Implements Pillar 1: 속도와 시의성의 최적화

Urgency-based response system that reacts faster in critical market situations, with prioritized task execution based on real-time market conditions.

  • 4-level criticality system (CRITICAL/HIGH/NORMAL/LOW)
  • Priority-based task queue with timeout enforcement
  • Integration with Volatility Hunter for real-time assessment
  • Fast-path execution for critical situations
  • Comprehensive latency monitoring
  • 30 tests, 98% coverage

Components

1. CriticalityAssessor (src/core/criticality.py)

Evaluates market conditions to determine response urgency:

Criticality Levels & Timeouts:

  • CRITICAL (<5s): Emergency conditions
  • HIGH (<30s): Elevated volatility
  • NORMAL (<60s): Standard trading
  • LOW (batch): Quiet markets

Auto-elevation to CRITICAL when:

  • P&L < -2.5% (near circuit breaker at -3.0%)
  • Stock moves >5% in 1 minute
  • Volume surge >10x average

Key Methods:

  • assess_market_conditions() - Evaluates criticality
  • get_timeout_for_level() - Returns timeout per level
  • Fully configurable thresholds

Coverage: 100%

2. PriorityTaskQueue (src/core/priority_queue.py)

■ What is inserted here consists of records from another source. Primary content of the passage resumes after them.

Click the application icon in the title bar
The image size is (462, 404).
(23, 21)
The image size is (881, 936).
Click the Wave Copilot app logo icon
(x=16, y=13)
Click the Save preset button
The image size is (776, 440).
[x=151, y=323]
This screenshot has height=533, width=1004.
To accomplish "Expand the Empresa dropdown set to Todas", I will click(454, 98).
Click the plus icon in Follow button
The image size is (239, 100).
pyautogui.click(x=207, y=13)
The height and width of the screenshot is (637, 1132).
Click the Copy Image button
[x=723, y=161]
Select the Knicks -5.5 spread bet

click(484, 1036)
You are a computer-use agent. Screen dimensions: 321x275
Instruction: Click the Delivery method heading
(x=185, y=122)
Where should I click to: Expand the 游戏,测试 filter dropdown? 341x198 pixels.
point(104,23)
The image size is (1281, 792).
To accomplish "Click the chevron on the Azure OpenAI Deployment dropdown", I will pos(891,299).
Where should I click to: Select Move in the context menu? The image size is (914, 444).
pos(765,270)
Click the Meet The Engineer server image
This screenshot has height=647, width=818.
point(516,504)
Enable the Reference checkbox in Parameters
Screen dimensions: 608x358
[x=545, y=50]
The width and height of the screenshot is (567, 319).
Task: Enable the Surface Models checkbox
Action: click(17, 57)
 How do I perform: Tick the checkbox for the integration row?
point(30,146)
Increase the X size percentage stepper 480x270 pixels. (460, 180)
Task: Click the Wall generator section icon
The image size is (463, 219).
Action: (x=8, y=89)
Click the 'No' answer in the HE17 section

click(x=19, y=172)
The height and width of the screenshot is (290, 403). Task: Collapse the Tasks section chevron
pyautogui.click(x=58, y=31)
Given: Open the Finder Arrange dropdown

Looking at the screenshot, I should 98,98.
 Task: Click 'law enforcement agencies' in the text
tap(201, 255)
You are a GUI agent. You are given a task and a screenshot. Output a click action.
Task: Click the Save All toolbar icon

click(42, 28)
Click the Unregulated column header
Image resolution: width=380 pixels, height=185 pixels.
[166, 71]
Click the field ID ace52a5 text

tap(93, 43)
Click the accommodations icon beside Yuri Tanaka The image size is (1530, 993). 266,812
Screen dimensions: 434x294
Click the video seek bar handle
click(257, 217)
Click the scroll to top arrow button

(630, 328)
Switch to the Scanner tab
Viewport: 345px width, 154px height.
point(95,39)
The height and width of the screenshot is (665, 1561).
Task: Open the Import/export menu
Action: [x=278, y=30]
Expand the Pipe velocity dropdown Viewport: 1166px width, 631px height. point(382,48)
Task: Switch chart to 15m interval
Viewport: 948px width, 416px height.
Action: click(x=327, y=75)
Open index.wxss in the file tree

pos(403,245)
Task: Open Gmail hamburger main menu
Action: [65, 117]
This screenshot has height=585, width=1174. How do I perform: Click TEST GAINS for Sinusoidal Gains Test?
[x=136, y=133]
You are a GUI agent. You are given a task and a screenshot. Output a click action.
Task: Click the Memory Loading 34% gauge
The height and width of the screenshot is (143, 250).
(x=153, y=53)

Thread-safe priority queue with timeout enforcement:

Features:

  • Priority-based ordering (CRITICAL tasks bypass queue)
  • FIFO within same priority level
  • Timeout enforcement per criticality
  • Comprehensive metrics (enqueued, dequeued, timeouts, errors)
  • Wait time monitoring (average & P95)
  • Graceful degradation when full
  • Asyncio lock for concurrent operations

Key Methods:

  • enqueue() - Add task with priority
  • dequeue() - Get highest priority task
  • get_metrics() - Queue statistics
  • calculate_wait_times() - Latency analysis

Coverage: 96%

3. Integration with main.py

Criticality Assessment (start of trading_cycle):

  • Fetches volatility from Context Tree L7_REALTIME
  • Uses VolatilityAnalyzer momentum scores
  • Evaluates P&L, price changes, volume surges

Latency Monitoring (end of trading_cycle):

  • Measures cycle execution time
  • Compares against timeout threshold
  • Logs warnings on SLA violations

Queue Metrics: Periodic reporting of statistics

4. Volatility Hunter Integration

  • Uses calculate_momentum() for assessment
  • Pulls data from Context Tree L7_REALTIME
  • Auto-detects market conditions in real-time

Tests (tests/test_latency_control.py)

30 comprehensive tests covering:

CriticalityAssessor (11 tests):

  • Market closed/quiet → LOW
  • P&L threshold → CRITICAL
  • Price change threshold → CRITICAL
  • Volume surge → CRITICAL
  • High volatility → HIGH
  • Normal conditions → NORMAL
  • Custom configurations
  • Timeout mappings

PriorityTaskQueue (15 tests):

  • Enqueue/dequeue operations
  • Priority ordering
  • FIFO within priority
  • Queue full handling
  • Timeout enforcement
  • Error propagation
  • Metrics tracking
  • Concurrent operations
  • Wait time calculations

Integration (4 tests):

  • Critical task bypass
  • Timeout enforcement
  • Fast-path execution
  • Graceful degradation

Coverage: 98% (criticality: 100%, queue: 96%)
All 157 tests passing

Performance Specifications

CRITICAL timeout: <5s
HIGH timeout: <30s
NORMAL timeout: <60s
LOW: no timeout (batch)
Queue is thread-safe
Graceful degradation
P&L threshold: -2.5%
Price change: 5% in 1min
Volume surge: 10x

Integration Points

Uses existing infrastructure:

  • VolatilityAnalyzer for momentum scores
  • Context Tree L7_REALTIME for volatility data
  • RiskManager for P&L calculation
  • main.py trading_cycle for latency tracking

Usage Example

# Initialize
assessor = CriticalityAssessor(settings)
queue = PriorityTaskQueue()

# Assess criticality
level = assessor.assess_market_conditions(
    pnl_pct=-2.8,  # Near circuit breaker
    volatility_score=75,
    volume_surge=12.0
)  # Returns CRITICAL

# Queue task with priority
await queue.enqueue(level, task_data)

# Dequeue highest priority
priority, task = await queue.dequeue(timeout=5.0)

# Get metrics
metrics = queue.get_metrics()
wait_times = queue.calculate_wait_times()

Closes #21
Part of The 4 Pillars: Pillar 1 (Latency Control)
Depends on: #20 (Volatility Hunter)
Synergy with: #15 (Context Tree), #19 (Evolution)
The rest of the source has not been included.